* Start READING TEXT *

Russ Steele has an excellent idea on how to take a census of rural folks who don’t have access to broadband. Everyone has been trying to get their hands around that problem in order to come up with good public policies that enable government and the private sector to work together in correcting this deficit. Russ suggests that we use the upcoming census to gather this data. The details are in his 22aug19 ‘Overwhelmed and Under-counted’ letter to The Union.
US acquiring Greenland. Trump’s recent proposal to Denmark on the reprise of this idea (first proposed under President Truman) has been peremptorily identified as looney by the Left (and a few on the Right), and offered in the lamestream as further evidence that The Donald’s elevator doesn’t go to the top floor. Now I don’t particularly agree with the way that our president again introduced this proposal; it should have been done quietly at lower levels of diplomatic contact. But on the overall concept, I think that there exist several approaches in which that piece of strategically located and resource rich real estate can benefit both us and the Danes if the US got or shared sovereignty over Greenland. The Left in their mirth appear to have put as much thought into the matter as do hyenas before beginning their bouts of ‘laughter’. (Here is a more sober discussion of this in Politico, and here is Sen Tom Cotton's overture last year.)

* End READING TEXT *
* Start STORED DATA *

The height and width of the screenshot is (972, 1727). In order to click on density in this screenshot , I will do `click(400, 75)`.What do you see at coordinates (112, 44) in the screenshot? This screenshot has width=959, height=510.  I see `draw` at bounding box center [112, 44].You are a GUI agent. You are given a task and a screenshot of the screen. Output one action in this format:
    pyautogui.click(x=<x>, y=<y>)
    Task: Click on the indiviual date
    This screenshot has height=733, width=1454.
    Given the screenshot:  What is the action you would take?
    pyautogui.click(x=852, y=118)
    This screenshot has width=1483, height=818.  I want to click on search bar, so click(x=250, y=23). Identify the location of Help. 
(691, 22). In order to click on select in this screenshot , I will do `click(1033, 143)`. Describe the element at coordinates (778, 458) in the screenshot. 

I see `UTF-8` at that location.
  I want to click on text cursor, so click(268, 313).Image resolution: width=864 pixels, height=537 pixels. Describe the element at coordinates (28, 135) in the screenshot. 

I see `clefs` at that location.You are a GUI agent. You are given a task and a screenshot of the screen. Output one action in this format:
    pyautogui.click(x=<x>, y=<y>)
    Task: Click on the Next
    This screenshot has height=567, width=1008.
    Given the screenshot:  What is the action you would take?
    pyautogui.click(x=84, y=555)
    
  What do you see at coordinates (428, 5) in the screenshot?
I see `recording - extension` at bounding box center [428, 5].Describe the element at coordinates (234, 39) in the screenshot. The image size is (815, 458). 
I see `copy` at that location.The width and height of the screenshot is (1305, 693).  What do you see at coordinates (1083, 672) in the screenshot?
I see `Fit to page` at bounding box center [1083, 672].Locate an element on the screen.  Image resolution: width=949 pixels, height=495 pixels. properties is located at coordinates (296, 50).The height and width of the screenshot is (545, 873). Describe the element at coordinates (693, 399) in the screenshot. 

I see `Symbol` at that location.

* End STORED DATA *

* YOUR TASK *
Reproduce the reading text above from "Russ Steele has" up to and including "to The Union.", swapping "upcoming census" for "next census".

* IN RESPONSE *
Russ Steele has an excellent idea on how to take a census of rural folks who don’t have access to broadband. Everyone has been trying to get their hands around that problem in order to come up with good public policies that enable government and the private sector to work together in correcting this deficit. Russ suggests that we use the next census to gather this data. The details are in his 22aug19 ‘Overwhelmed and Under-counted’ letter to The Union.